## TEXT PASSAGE
● ● ●

Fragility - The Silent Emergency

Jul 29, 2021

For the audio version of this blog, please click the link below:

https://www.buzzsprout.com/975859/episodes/8944724

I recently watched the Roman Kemp documentary ‘The Silent Emergency’ which covered the terrible male suicide and mental health issues in the U.K. It was an honest look at the isolation often felt by many men and the stigma around men sharing their feelings.

Despite its best efforts, it didn’t produce any real answers beyond men asking each other if they are ok and whilst this is indeed a good idea, it doesn’t even begin to tackle the problem of why men have become so vulnerable.

Talking about our feelings may sometimes help but it’s certainly not a solution. 

Worse still and often overlooked, is if you encourage boys and men to show their feelings without instilling a robust and resilient mind at the same time, it will create more vulnerability and fragility.

I remember the TV advert some years ago called ‘Man Up Campaign’ showing a variety of men crying with the message of it’s ok to cry, it’s takes guts to show pain, it takes balls to cry. Whilst this is true, it can also be harmful and encourage fragility and normalise the fragile condition.

This advice on its own is harmful and dangerous in our modern society. 

To take a vulnerable person and encourage more vulnerability without anything else to help, can cause far more harm.

Why is this normalised?

Because not many want to recognise and really grow out of their own fragile condition.

Most of our existing society doesn’t want it either. 

Many don’t even know how to attempt for anything better than their current situation.

● ● ●

Dataset entries
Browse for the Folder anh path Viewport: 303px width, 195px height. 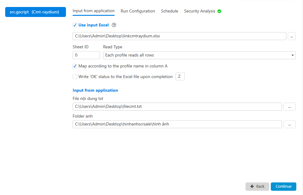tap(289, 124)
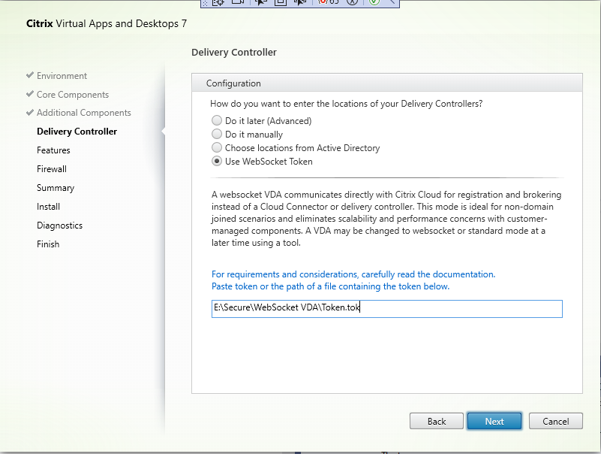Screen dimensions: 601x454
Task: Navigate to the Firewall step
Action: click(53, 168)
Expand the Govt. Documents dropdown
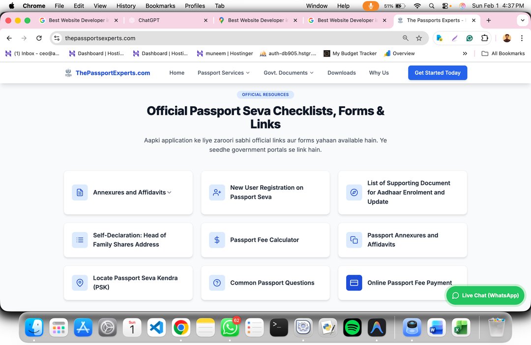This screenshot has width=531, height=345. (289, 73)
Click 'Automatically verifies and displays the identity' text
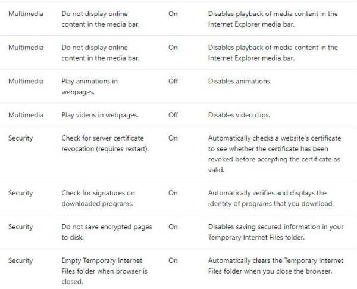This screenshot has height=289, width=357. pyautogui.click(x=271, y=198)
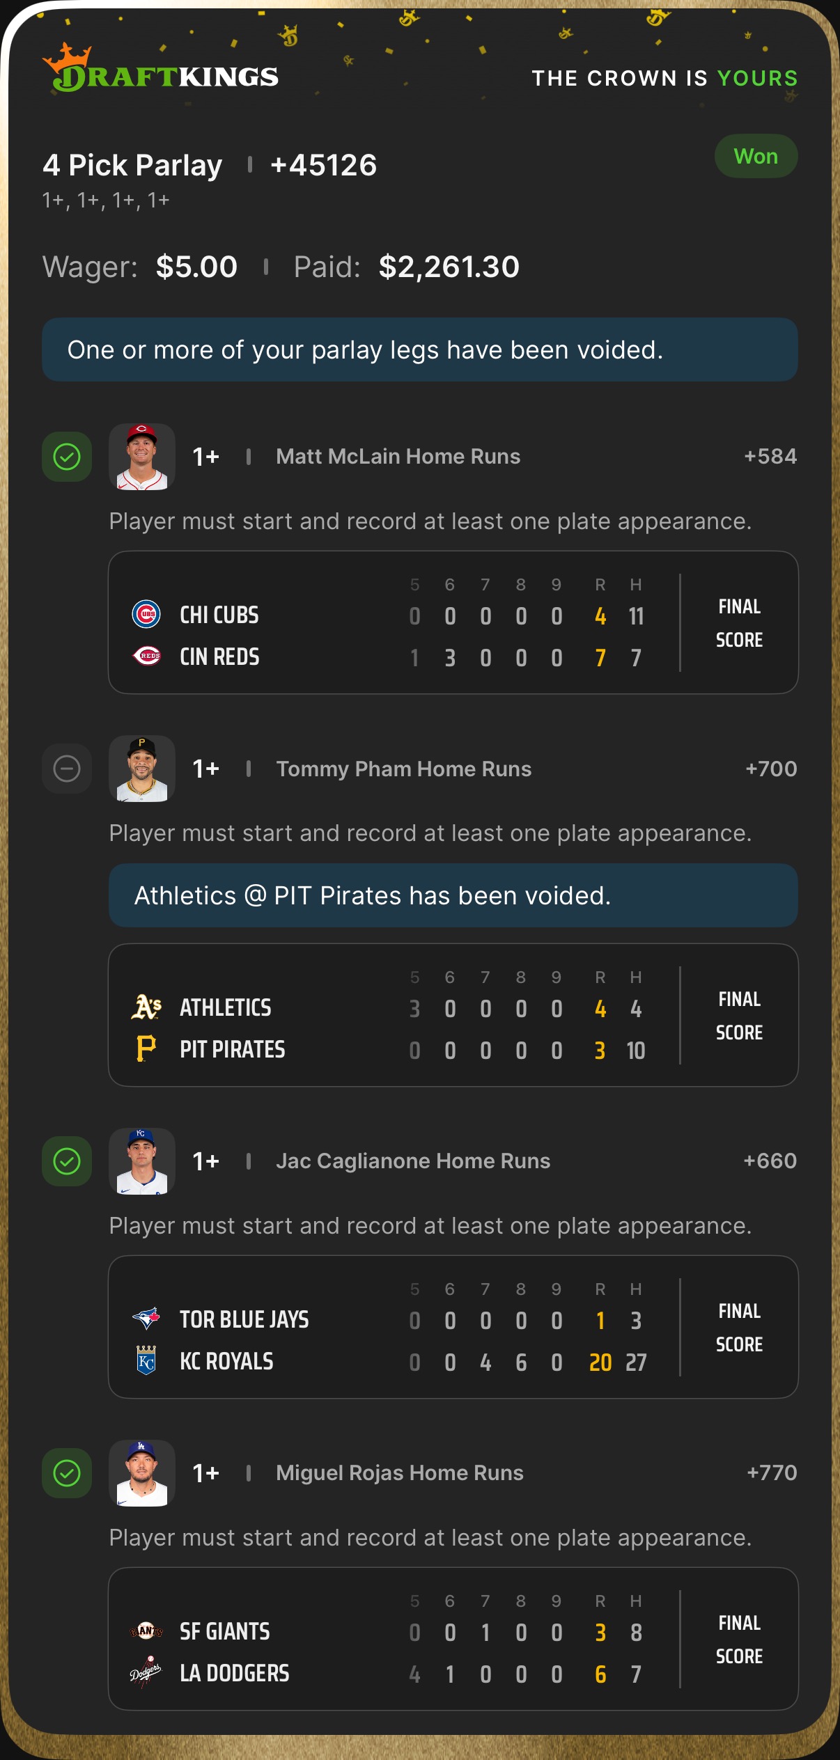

● ● ●

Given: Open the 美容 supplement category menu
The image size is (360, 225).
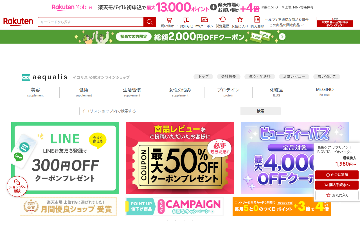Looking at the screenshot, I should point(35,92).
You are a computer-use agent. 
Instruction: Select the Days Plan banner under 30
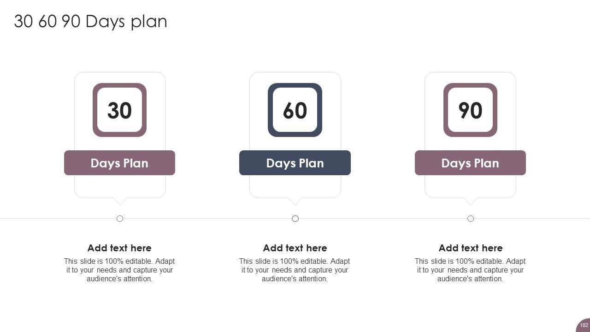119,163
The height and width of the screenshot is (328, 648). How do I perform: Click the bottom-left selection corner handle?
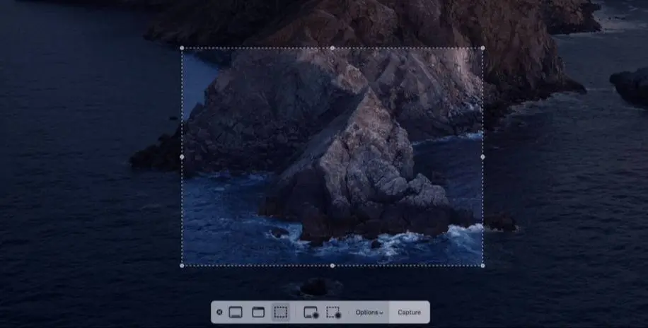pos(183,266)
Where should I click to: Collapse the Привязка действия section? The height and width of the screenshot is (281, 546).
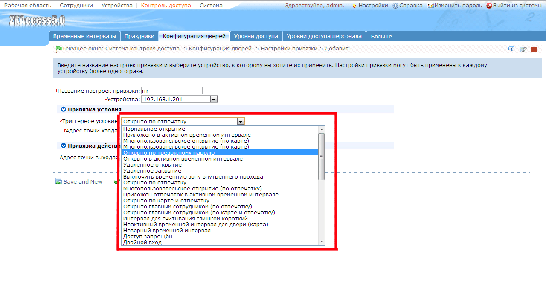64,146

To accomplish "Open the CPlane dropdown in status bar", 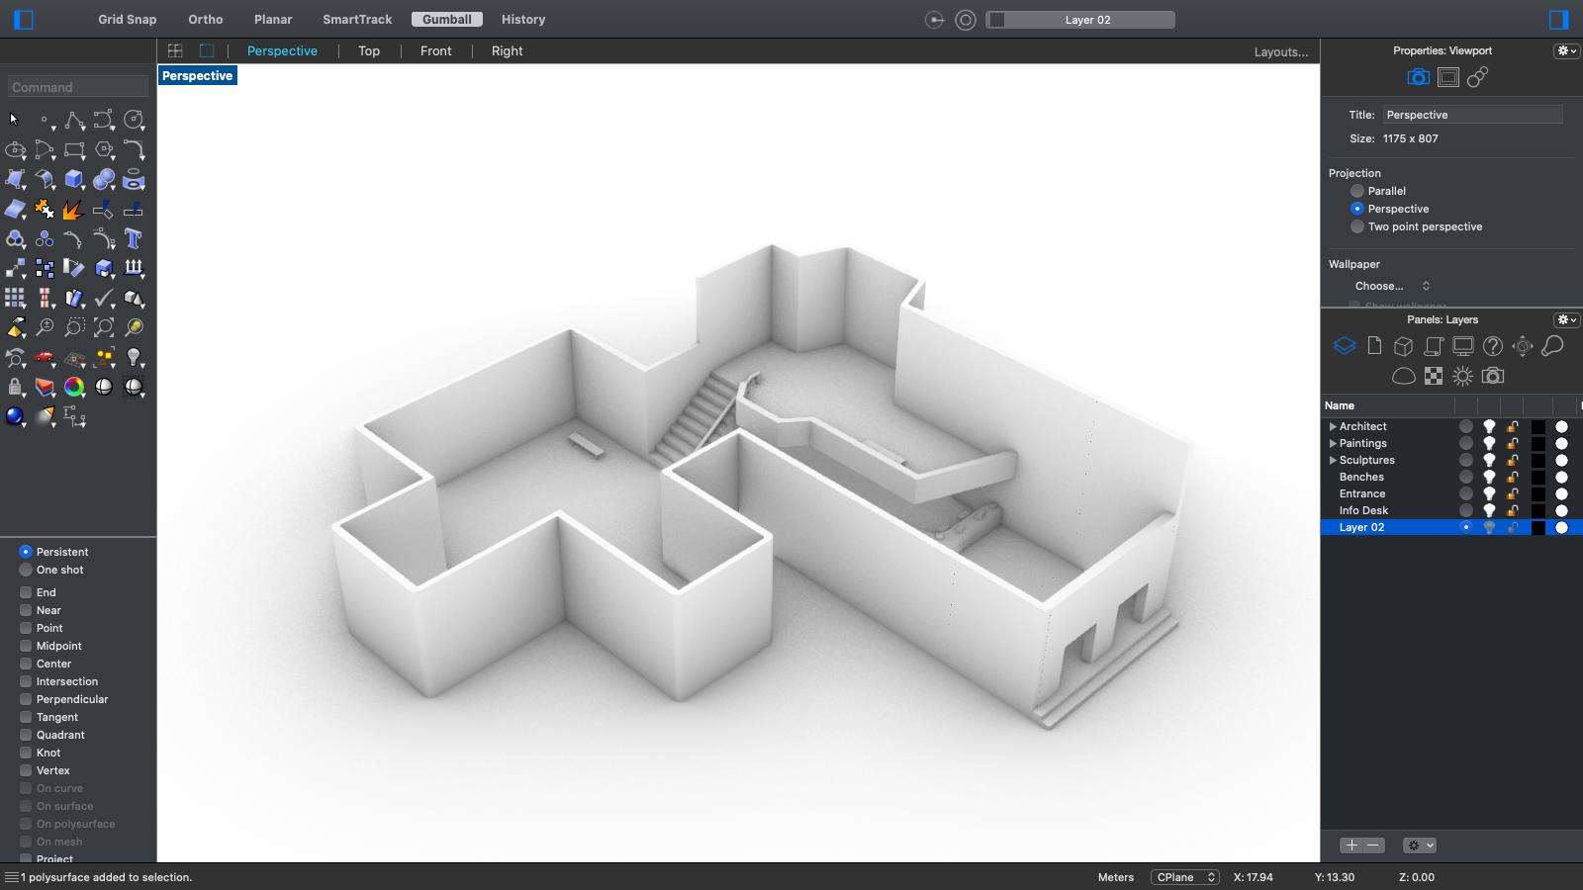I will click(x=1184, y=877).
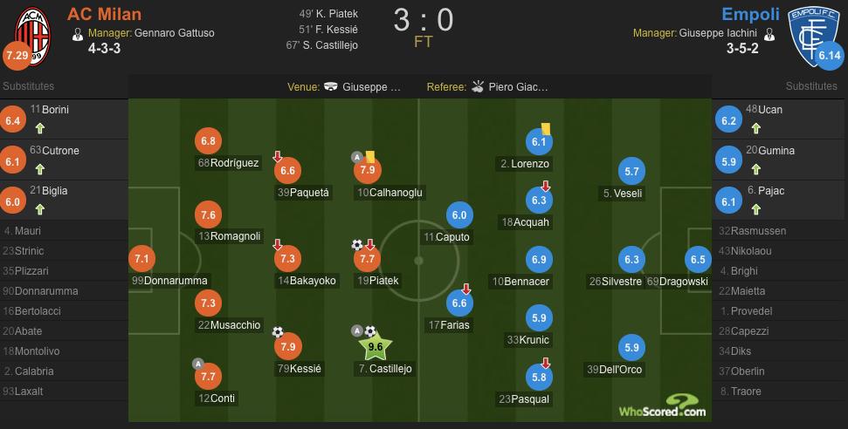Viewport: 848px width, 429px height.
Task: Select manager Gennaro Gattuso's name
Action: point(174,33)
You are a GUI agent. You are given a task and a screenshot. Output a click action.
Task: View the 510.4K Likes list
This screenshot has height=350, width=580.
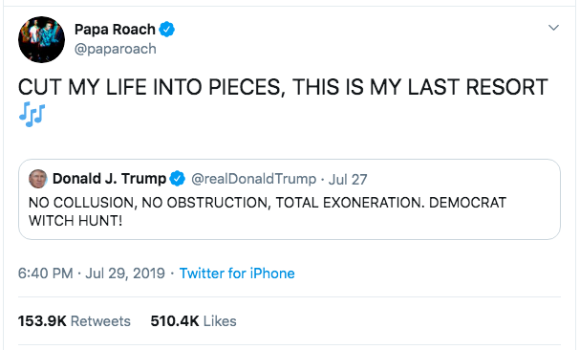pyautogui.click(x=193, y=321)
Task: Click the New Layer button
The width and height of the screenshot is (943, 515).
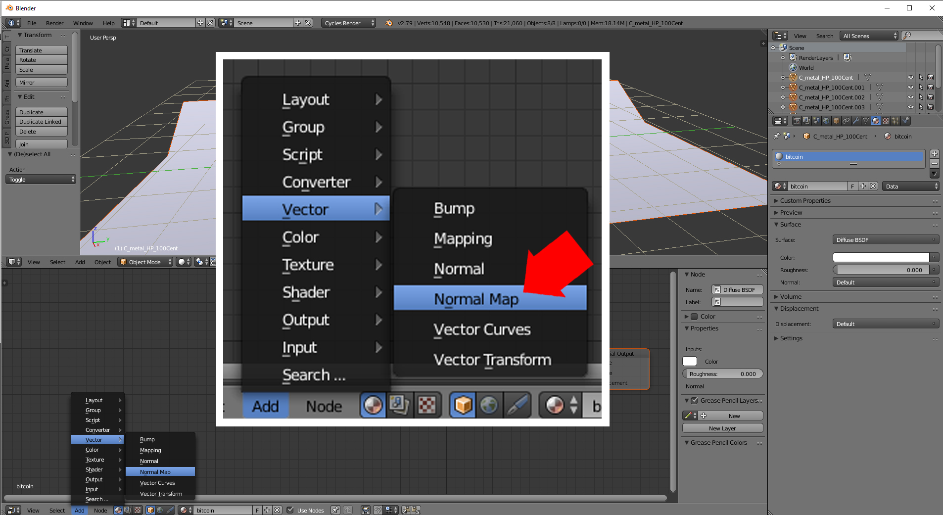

● ● ●

## WHAT TO WORK ON
Quote the passage on fragility and "The Silent Emergency" from the top of this page in full, reproducing every line without changes.

## FINISHED EXERCISE
Fragility - The Silent Emergency

Jul 29, 2021

For the audio version of this blog, please click the link below:

https://www.buzzsprout.com/975859/episodes/8944724

I recently watched the Roman Kemp documentary ‘The Silent Emergency’ which covered the terrible male suicide and mental health issues in the U.K. It was an honest look at the isolation often felt by many men and the stigma around men sharing their feelings.

Despite its best efforts, it didn’t produce any real answers beyond men asking each other if they are ok and whilst this is indeed a good idea, it doesn’t even begin to tackle the problem of why men have become so vulnerable.

Talking about our feelings may sometimes help but it’s certainly not a solution. 

Worse still and often overlooked, is if you encourage boys and men to show their feelings without instilling a robust and resilient mind at the same time, it will create more vulnerability and fragility.

I remember the TV advert some years ago called ‘Man Up Campaign’ showing a variety of men crying with the message of it’s ok to cry, it’s takes guts to show pain, it takes balls to cry. Whilst this is true, it can also be harmful and encourage fragility and normalise the fragile condition.

This advice on its own is harmful and dangerous in our modern society. 

To take a vulnerable person and encourage more vulnerability without anything else to help, can cause far more harm.

Why is this normalised?

Because not many want to recognise and really grow out of their own fragile condition.

Most of our existing society doesn’t want it either. 

Many don’t even know how to attempt for anything better than their current situation.